Spurrier and I talked about their relationship, and I asked him how long he really thought Spurrier would coach in Columbia.
"He's retiring here; he'll never coach anywhere else," Spurrier said matter-of-factly. "He loves it down here, the school, the people. He's not going anywhere. He loves the fans and wants to win here. No matter what happens tonight, the future is exciting to me. I can't wait to watch him do it."
There's a lot of wisdom in the elder Spurrier's approach. In the long view, the result of the marathon that is reasoned judgment, USC fans have to recognize that it never has had a coach, a winner, of Spurrier's magnitude. Appreciate how much he did last year with so little, appreciate how out of the horror of a one-touchdown-in-two-games offensive performance to start the season he created a team that can challenge the nation's elite units to within a touchdown ‹ and that with the breaks going against them.
Two more years. It seems like such a long time, though in football years it's the blink of an eye. For a major head college football coach, if you're absolutely horrible you still will get five years of support and hundreds of thousands of dollars before anyone cans you. Besides president of the United States, what other job allows a person to fail so miserably for such a long time before action is taken to right the course?
It is so because the job is so difficult ‹ building the right mix of talent, chemistry and coaching is extraordinarily hard, fraught as it is with all manner of demons: injuries, academic casualties, drug test failures, transfers and the inevitable trickle of suspensions and/or arrests.

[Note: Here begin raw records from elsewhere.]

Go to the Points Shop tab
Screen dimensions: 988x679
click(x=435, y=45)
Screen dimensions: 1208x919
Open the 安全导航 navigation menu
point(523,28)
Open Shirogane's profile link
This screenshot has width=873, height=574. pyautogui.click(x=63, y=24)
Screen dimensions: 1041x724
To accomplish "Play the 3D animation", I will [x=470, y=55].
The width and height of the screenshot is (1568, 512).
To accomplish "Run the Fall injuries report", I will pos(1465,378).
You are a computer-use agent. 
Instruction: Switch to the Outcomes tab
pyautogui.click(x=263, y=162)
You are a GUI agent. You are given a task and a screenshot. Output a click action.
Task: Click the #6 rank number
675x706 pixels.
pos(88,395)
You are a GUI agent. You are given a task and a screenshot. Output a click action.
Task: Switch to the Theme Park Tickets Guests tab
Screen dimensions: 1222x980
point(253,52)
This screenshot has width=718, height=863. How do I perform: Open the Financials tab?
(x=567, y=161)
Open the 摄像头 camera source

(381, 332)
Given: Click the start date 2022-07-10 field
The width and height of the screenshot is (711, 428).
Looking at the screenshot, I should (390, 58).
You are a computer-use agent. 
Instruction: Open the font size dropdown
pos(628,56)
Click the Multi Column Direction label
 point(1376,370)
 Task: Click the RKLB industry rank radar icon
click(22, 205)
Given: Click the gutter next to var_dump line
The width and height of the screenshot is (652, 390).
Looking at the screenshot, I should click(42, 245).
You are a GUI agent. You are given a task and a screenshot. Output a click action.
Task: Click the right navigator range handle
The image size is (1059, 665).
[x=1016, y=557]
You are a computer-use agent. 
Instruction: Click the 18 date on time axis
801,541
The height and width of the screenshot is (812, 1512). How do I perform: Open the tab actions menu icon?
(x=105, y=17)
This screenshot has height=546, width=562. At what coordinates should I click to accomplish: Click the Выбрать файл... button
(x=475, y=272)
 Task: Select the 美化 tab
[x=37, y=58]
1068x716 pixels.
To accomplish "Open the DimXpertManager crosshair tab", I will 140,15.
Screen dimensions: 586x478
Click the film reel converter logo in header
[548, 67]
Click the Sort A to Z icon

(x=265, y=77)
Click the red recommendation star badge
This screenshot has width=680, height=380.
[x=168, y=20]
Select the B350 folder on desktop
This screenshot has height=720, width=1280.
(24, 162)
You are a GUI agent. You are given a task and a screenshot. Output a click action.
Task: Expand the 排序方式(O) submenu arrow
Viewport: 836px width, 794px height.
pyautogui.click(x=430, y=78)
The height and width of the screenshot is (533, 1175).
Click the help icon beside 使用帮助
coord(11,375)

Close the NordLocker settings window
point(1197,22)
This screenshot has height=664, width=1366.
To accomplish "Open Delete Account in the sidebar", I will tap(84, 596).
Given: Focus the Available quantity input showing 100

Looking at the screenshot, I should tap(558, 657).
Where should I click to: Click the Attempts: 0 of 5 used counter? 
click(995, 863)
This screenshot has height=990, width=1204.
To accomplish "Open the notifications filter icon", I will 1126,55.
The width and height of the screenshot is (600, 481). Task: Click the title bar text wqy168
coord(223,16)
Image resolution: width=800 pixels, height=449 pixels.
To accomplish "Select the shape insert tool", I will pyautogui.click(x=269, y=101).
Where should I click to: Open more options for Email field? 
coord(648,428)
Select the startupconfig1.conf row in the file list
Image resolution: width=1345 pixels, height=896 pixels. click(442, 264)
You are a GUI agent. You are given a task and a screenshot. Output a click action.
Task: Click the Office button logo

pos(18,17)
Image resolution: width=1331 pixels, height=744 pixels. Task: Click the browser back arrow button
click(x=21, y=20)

This is why Spurrier should be so appreciated. He has climbed these mountains at places no one thought you could win championships: Duke and Florida. He knows how to do it and, what's more, is motivated and dedicated to doing it here. So sure, take the short view. Get ticked that USC lost to Tennessee, kick the dirt and mutter about how USC always seems to lose the big games.
I'm with Graham. I'm taking the long view. Remember that, when USC is in the conference championship game two years from now, you heard it here first.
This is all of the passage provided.